━━━ Data for this exercise ━━━

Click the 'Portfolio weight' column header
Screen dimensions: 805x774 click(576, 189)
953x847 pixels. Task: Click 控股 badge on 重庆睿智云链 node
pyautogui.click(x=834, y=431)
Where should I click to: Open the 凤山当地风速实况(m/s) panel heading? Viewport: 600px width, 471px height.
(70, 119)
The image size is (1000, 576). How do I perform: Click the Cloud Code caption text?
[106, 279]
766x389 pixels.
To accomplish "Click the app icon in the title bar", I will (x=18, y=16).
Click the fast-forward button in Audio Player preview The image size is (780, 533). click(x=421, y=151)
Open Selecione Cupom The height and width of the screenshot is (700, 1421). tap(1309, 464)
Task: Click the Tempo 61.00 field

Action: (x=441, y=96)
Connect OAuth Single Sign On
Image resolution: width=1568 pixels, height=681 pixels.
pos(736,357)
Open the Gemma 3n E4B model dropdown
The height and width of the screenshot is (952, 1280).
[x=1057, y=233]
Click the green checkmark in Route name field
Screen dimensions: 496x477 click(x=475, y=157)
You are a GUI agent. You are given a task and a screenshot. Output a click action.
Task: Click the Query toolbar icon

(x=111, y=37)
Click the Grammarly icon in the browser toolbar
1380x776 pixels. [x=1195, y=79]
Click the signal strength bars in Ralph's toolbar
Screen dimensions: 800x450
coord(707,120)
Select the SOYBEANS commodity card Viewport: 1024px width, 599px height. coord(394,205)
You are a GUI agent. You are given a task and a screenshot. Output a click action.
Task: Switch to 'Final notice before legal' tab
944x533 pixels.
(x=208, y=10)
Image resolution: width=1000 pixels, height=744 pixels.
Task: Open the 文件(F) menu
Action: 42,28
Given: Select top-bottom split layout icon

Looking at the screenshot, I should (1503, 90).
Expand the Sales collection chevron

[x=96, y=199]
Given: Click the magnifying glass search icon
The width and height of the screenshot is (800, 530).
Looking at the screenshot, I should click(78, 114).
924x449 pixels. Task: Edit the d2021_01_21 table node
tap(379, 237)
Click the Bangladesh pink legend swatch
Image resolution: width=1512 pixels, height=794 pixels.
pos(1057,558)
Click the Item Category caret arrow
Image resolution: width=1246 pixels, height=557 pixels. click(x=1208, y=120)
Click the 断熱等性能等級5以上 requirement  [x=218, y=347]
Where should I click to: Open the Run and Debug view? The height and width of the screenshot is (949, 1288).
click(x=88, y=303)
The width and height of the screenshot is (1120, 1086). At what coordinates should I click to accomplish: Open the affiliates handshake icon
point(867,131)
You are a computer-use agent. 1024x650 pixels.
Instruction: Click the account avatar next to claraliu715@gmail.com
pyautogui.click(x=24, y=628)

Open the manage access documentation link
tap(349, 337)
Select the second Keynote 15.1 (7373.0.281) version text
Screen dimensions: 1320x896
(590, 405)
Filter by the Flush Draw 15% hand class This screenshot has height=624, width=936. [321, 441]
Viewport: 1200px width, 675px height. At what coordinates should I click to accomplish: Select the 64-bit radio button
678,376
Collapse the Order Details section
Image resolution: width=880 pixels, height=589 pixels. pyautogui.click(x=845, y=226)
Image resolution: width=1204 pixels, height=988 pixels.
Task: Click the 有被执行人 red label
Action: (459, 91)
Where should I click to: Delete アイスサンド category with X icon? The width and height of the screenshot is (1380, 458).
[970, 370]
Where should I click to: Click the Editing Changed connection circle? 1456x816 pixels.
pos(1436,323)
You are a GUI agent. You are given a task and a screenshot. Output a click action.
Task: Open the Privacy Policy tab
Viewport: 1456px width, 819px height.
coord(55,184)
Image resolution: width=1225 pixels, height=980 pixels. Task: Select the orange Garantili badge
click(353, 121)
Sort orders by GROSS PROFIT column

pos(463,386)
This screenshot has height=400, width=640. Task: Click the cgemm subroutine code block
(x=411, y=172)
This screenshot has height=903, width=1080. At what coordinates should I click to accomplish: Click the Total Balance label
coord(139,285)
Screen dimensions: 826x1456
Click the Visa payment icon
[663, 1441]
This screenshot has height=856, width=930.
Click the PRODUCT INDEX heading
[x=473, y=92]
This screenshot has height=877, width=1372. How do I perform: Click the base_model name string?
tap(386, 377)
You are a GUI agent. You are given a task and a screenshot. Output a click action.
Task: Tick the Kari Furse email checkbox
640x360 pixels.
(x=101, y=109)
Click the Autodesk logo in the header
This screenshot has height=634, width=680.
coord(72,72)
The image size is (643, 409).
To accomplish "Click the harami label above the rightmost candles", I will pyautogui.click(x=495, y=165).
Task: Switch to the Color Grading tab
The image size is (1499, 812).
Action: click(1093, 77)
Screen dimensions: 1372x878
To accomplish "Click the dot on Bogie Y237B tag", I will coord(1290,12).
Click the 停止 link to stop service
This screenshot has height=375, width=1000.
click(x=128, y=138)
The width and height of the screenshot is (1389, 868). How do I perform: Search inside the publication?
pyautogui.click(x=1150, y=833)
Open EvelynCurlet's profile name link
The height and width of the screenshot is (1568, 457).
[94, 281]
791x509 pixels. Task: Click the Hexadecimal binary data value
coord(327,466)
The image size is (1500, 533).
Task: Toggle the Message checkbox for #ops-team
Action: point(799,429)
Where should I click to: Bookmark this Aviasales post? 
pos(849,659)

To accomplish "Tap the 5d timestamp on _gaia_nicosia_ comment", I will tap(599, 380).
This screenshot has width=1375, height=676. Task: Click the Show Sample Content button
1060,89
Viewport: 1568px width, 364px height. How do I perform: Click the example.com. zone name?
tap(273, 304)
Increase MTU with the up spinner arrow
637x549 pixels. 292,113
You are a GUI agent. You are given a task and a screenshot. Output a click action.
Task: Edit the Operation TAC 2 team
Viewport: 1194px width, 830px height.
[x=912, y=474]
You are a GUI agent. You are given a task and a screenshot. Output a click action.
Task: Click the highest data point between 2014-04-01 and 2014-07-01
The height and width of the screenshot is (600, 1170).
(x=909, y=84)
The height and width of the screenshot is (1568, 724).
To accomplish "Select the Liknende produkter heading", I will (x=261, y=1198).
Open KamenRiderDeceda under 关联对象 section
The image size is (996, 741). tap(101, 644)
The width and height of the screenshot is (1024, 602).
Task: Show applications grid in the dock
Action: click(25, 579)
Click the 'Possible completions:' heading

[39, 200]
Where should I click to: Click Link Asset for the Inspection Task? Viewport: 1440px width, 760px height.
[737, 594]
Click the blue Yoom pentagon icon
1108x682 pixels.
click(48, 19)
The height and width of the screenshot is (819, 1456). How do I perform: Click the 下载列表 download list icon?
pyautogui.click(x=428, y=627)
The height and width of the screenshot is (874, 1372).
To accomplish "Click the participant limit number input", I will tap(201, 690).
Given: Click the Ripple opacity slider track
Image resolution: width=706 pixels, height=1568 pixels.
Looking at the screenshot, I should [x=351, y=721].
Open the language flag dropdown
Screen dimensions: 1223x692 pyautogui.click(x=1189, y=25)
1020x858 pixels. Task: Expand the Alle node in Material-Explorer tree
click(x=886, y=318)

━━━

The task: Render every line of the items above as a Markdown table with two columns, Row and Line, numbering each row and leaving out the blank lines.

Final result:
| Row | Line |
|---|---|
| 1 | Click the 'Portfolio weight' column header |
| 2 | Screen dimensions: 805x774 click(576, 189) |
| 3 | 953x847 pixels. Task: Click 控股 badge on 重庆睿智云链 node |
| 4 | pyautogui.click(x=834, y=431) |
| 5 | Where should I click to: Open the 凤山当地风速实况(m/s) panel heading? Viewport: 600px width, 471px height. |
| 6 | (70, 119) |
| 7 | The image size is (1000, 576). How do I perform: Click the Cloud Code caption text? |
| 8 | [106, 279] |
| 9 | 766x389 pixels. |
| 10 | To accomplish "Click the app icon in the title bar", I will (x=18, y=16). |
| 11 | Click the fast-forward button in Audio Player preview The image size is (780, 533). click(x=421, y=151) |
| 12 | Open Selecione Cupom The height and width of the screenshot is (700, 1421). tap(1309, 464) |
| 13 | Task: Click the Tempo 61.00 field |
| 14 | Action: (x=441, y=96) |
| 15 | Connect OAuth Single Sign On |
| 16 | Image resolution: width=1568 pixels, height=681 pixels. |
| 17 | pos(736,357) |
| 18 | Open the Gemma 3n E4B model dropdown |
| 19 | The height and width of the screenshot is (952, 1280). |
| 20 | [x=1057, y=233] |
| 21 | Click the green checkmark in Route name field |
| 22 | Screen dimensions: 496x477 click(x=475, y=157) |
| 23 | You are a GUI agent. You are given a task and a screenshot. Output a click action. |
| 24 | Task: Click the Query toolbar icon |
| 25 | (x=111, y=37) |
| 26 | Click the Grammarly icon in the browser toolbar |
| 27 | 1380x776 pixels. [x=1195, y=79] |
| 28 | Click the signal strength bars in Ralph's toolbar |
| 29 | Screen dimensions: 800x450 |
| 30 | coord(707,120) |
| 31 | Select the SOYBEANS commodity card Viewport: 1024px width, 599px height. coord(394,205) |
| 32 | You are a GUI agent. You are given a task and a screenshot. Output a click action. |
| 33 | Task: Switch to 'Final notice before legal' tab |
| 34 | 944x533 pixels. |
| 35 | (x=208, y=10) |
| 36 | Image resolution: width=1000 pixels, height=744 pixels. |
| 37 | Task: Open the 文件(F) menu |
| 38 | Action: 42,28 |
| 39 | Given: Select top-bottom split layout icon |
| 40 | Looking at the screenshot, I should (1503, 90). |
| 41 | Expand the Sales collection chevron |
| 42 | [x=96, y=199] |
| 43 | Given: Click the magnifying glass search icon |
| 44 | The width and height of the screenshot is (800, 530). |
| 45 | Looking at the screenshot, I should click(78, 114). |
| 46 | 924x449 pixels. Task: Edit the d2021_01_21 table node |
| 47 | tap(379, 237) |
| 48 | Click the Bangladesh pink legend swatch |
| 49 | Image resolution: width=1512 pixels, height=794 pixels. |
| 50 | pos(1057,558) |
| 51 | Click the Item Category caret arrow |
| 52 | Image resolution: width=1246 pixels, height=557 pixels. click(x=1208, y=120) |
| 53 | Click the 断熱等性能等級5以上 requirement  [x=218, y=347] |
| 54 | Where should I click to: Open the Run and Debug view? The height and width of the screenshot is (949, 1288). |
| 55 | click(x=88, y=303) |
| 56 | The width and height of the screenshot is (1120, 1086). At what coordinates should I click to accomplish: Open the affiliates handshake icon |
| 57 | point(867,131) |
| 58 | You are a computer-use agent. 1024x650 pixels. |
| 59 | Instruction: Click the account avatar next to claraliu715@gmail.com |
| 60 | pyautogui.click(x=24, y=628) |
| 61 | Open the manage access documentation link |
| 62 | tap(349, 337) |
| 63 | Select the second Keynote 15.1 (7373.0.281) version text |
| 64 | Screen dimensions: 1320x896 |
| 65 | (590, 405) |
| 66 | Filter by the Flush Draw 15% hand class This screenshot has height=624, width=936. [321, 441] |
| 67 | Viewport: 1200px width, 675px height. At what coordinates should I click to accomplish: Select the 64-bit radio button |
| 68 | 678,376 |
| 69 | Collapse the Order Details section |
| 70 | Image resolution: width=880 pixels, height=589 pixels. pyautogui.click(x=845, y=226) |
| 71 | Image resolution: width=1204 pixels, height=988 pixels. |
| 72 | Task: Click the 有被执行人 red label |
| 73 | Action: (459, 91) |
| 74 | Where should I click to: Delete アイスサンド category with X icon? The width and height of the screenshot is (1380, 458). |
| 75 | [970, 370] |
| 76 | Where should I click to: Click the Editing Changed connection circle? 1456x816 pixels. |
| 77 | pos(1436,323) |
| 78 | You are a GUI agent. You are given a task and a screenshot. Output a click action. |
| 79 | Task: Open the Privacy Policy tab |
| 80 | Viewport: 1456px width, 819px height. |
| 81 | coord(55,184) |
| 82 | Image resolution: width=1225 pixels, height=980 pixels. Task: Select the orange Garantili badge |
| 83 | click(353, 121) |
| 84 | Sort orders by GROSS PROFIT column |
| 85 | pos(463,386) |
| 86 | This screenshot has height=400, width=640. Task: Click the cgemm subroutine code block |
| 87 | (x=411, y=172) |
| 88 | This screenshot has height=903, width=1080. At what coordinates should I click to accomplish: Click the Total Balance label |
| 89 | coord(139,285) |
| 90 | Screen dimensions: 826x1456 |
| 91 | Click the Visa payment icon |
| 92 | [663, 1441] |
| 93 | This screenshot has height=856, width=930. |
| 94 | Click the PRODUCT INDEX heading |
| 95 | [x=473, y=92] |
| 96 | This screenshot has height=877, width=1372. How do I perform: Click the base_model name string? |
| 97 | tap(386, 377) |
| 98 | You are a GUI agent. You are given a task and a screenshot. Output a click action. |
| 99 | Task: Tick the Kari Furse email checkbox |
| 100 | 640x360 pixels. |
| 101 | (x=101, y=109) |
| 102 | Click the Autodesk logo in the header |
| 103 | This screenshot has height=634, width=680. |
| 104 | coord(72,72) |
| 105 | The image size is (643, 409). |
| 106 | To accomplish "Click the harami label above the rightmost candles", I will pyautogui.click(x=495, y=165). |
| 107 | Task: Switch to the Color Grading tab |
| 108 | The image size is (1499, 812). |
| 109 | Action: click(1093, 77) |
| 110 | Screen dimensions: 1372x878 |
| 111 | To accomplish "Click the dot on Bogie Y237B tag", I will coord(1290,12). |
| 112 | Click the 停止 link to stop service |
| 113 | This screenshot has height=375, width=1000. |
| 114 | click(x=128, y=138) |
| 115 | The width and height of the screenshot is (1389, 868). How do I perform: Search inside the publication? |
| 116 | pyautogui.click(x=1150, y=833) |
| 117 | Open EvelynCurlet's profile name link |
| 118 | The height and width of the screenshot is (1568, 457). |
| 119 | [94, 281] |
| 120 | 791x509 pixels. Task: Click the Hexadecimal binary data value |
| 121 | coord(327,466) |
| 122 | The image size is (1500, 533). |
| 123 | Task: Toggle the Message checkbox for #ops-team |
| 124 | Action: point(799,429) |
| 125 | Where should I click to: Bookmark this Aviasales post?  |
| 126 | pos(849,659) |
| 127 | To accomplish "Tap the 5d timestamp on _gaia_nicosia_ comment", I will tap(599, 380). |
| 128 | This screenshot has width=1375, height=676. Task: Click the Show Sample Content button |
| 129 | 1060,89 |
| 130 | Viewport: 1568px width, 364px height. How do I perform: Click the example.com. zone name? |
| 131 | tap(273, 304) |
| 132 | Increase MTU with the up spinner arrow |
| 133 | 637x549 pixels. 292,113 |
| 134 | You are a GUI agent. You are given a task and a screenshot. Output a click action. |
| 135 | Task: Edit the Operation TAC 2 team |
| 136 | Viewport: 1194px width, 830px height. |
| 137 | [x=912, y=474] |
| 138 | You are a GUI agent. You are given a task and a screenshot. Output a click action. |
| 139 | Task: Click the highest data point between 2014-04-01 and 2014-07-01 |
| 140 | The height and width of the screenshot is (600, 1170). |
| 141 | (x=909, y=84) |
| 142 | The height and width of the screenshot is (1568, 724). |
| 143 | To accomplish "Select the Liknende produkter heading", I will (x=261, y=1198). |
| 144 | Open KamenRiderDeceda under 关联对象 section |
| 145 | The image size is (996, 741). tap(101, 644) |
| 146 | The width and height of the screenshot is (1024, 602). |
| 147 | Task: Show applications grid in the dock |
| 148 | Action: click(25, 579) |
| 149 | Click the 'Possible completions:' heading |
| 150 | [39, 200] |
| 151 | Where should I click to: Click Link Asset for the Inspection Task? Viewport: 1440px width, 760px height. |
| 152 | [737, 594] |
| 153 | Click the blue Yoom pentagon icon |
| 154 | 1108x682 pixels. |
| 155 | click(48, 19) |
| 156 | The height and width of the screenshot is (819, 1456). How do I perform: Click the 下载列表 download list icon? |
| 157 | pyautogui.click(x=428, y=627) |
| 158 | The height and width of the screenshot is (874, 1372). |
| 159 | To accomplish "Click the participant limit number input", I will tap(201, 690). |
| 160 | Given: Click the Ripple opacity slider track |
| 161 | Image resolution: width=706 pixels, height=1568 pixels. |
| 162 | Looking at the screenshot, I should [x=351, y=721]. |
| 163 | Open the language flag dropdown |
| 164 | Screen dimensions: 1223x692 pyautogui.click(x=1189, y=25) |
| 165 | 1020x858 pixels. Task: Expand the Alle node in Material-Explorer tree |
| 166 | click(x=886, y=318) |